Outsmarting Death was even more difficult. Everyman never succeeded, nor did the wealthy Persian merchant who ran away to Samara only to find Death there waiting for him. In these examples Death was waiting for the man himself, and it was not a question of getting past him into his kingdom to see the departed one. But it shows how all-knowing the personified Death of primitive and ancient man was.
The West African form of contact with the dead, which the people of Haiti still practice to this day, is speaking through the water; again it is a question of either avoiding the voodoo gods or bribing them. Communication with the dead is never easy in primitive society.
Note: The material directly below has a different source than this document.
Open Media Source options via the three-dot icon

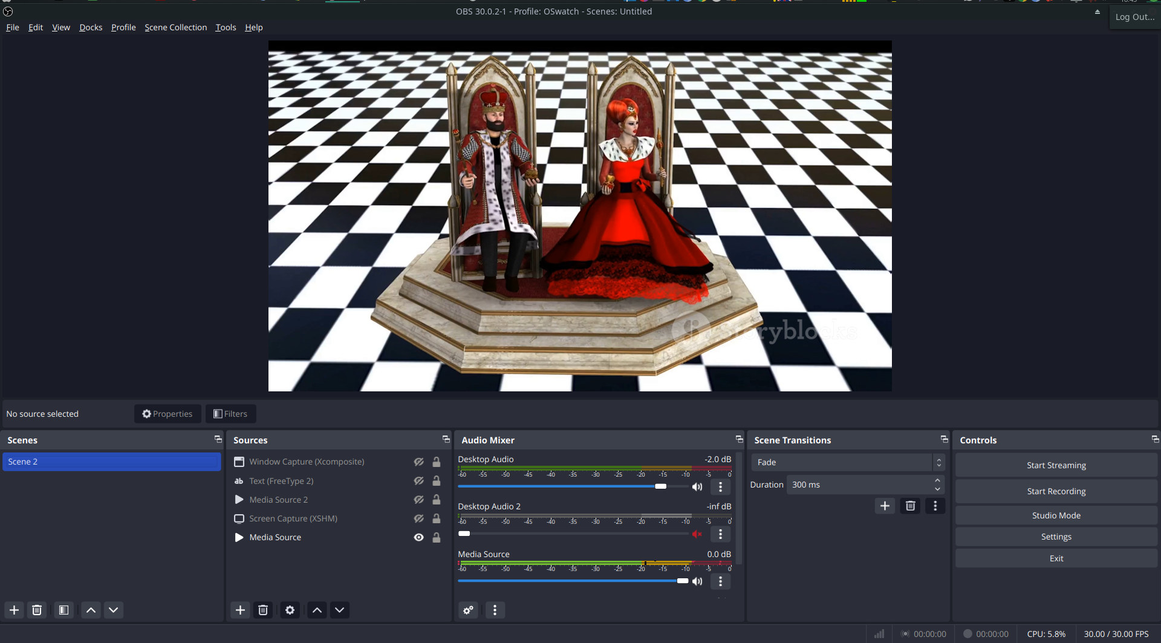[x=720, y=581]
In the East, where ancestor worship is part of the religious morality, communication is possible through the established channel of the priest, but the occasion has to warrant it. Here too we have unquestioned adherence to the orders given to the living by their forebears, as a matter of respect. As we dig deeper into the religious concepts of eastern origin, we find such a constant interplay between the living and the dead that one understands why some Asians are not afraid to die or do not take the kind of precautions western people would take under similar circumstances. Death to them is not a stranger or a punishment or a fearful avenger of sins committed in the flesh.
In modern times, only spiritualism has approached the subject of the dead with a degree of rationalism, although it tends to build its edifice of believability occasionally on very shaky ground. The proof of survival of the human personality is certainly not wanting, yet spiritualism ignores the elements in man that are mortal but nonphysical, and gives credit to the dead for everything that trans
cends the five senses. But research on ESP has shown that some of these experiences need not be due to the spirit intervention, although they may not be explicable in terms of orthodox science. We do have ESP in our incarnate state and rarely use the wondrous faculties of our minds to the fullest.
Nevertheless, the majority of spiritualist beliefs are capable of verification. I have worked with some of the best spiritualist mediums to learn about trafficking with the “other world.” For the heart of spiritualist belief is communication with the dead. If it exists, then obviously spiritualism has a very good claim to be a first-class religion, if not more. If the claim is fraudulent, then spiritualism would be as cruel a fraud as ever existed, deceiving man’s deepest emotions.
Assuming that the dead exist and live on in a world beyond our physical world, it would be of the greatest interest to learn the nature of the secondary world and the laws that govern it. It would be important to understand “the art of dying,” as the medieval esoterics called it, and come to a better understanding also the nature of this transition called death.
Having accepted the existence of a nonphysical world populated by the dead, we next should examine the continuing contacts between the two worlds and the two-way nature of these communications: those initiated by the living, and those undertaken by the dead.
Observation of so-called spontaneous phenomena will be just as important as induced experiments or attempts at contact. In all this we must keep a weather eye open for deceit, misinterpretation, or self-delusion. So long as there is a human faculty involved in this inquiry, we must allow for our weaknesses and limitations. By accepting safeguards, we do not close our minds to the astonishing facts that may be revealed just because those facts seem contrary to current thinking. If we proceed with caution, we may contribute something that will give beleaguered humankind new hope, new values, and new directions.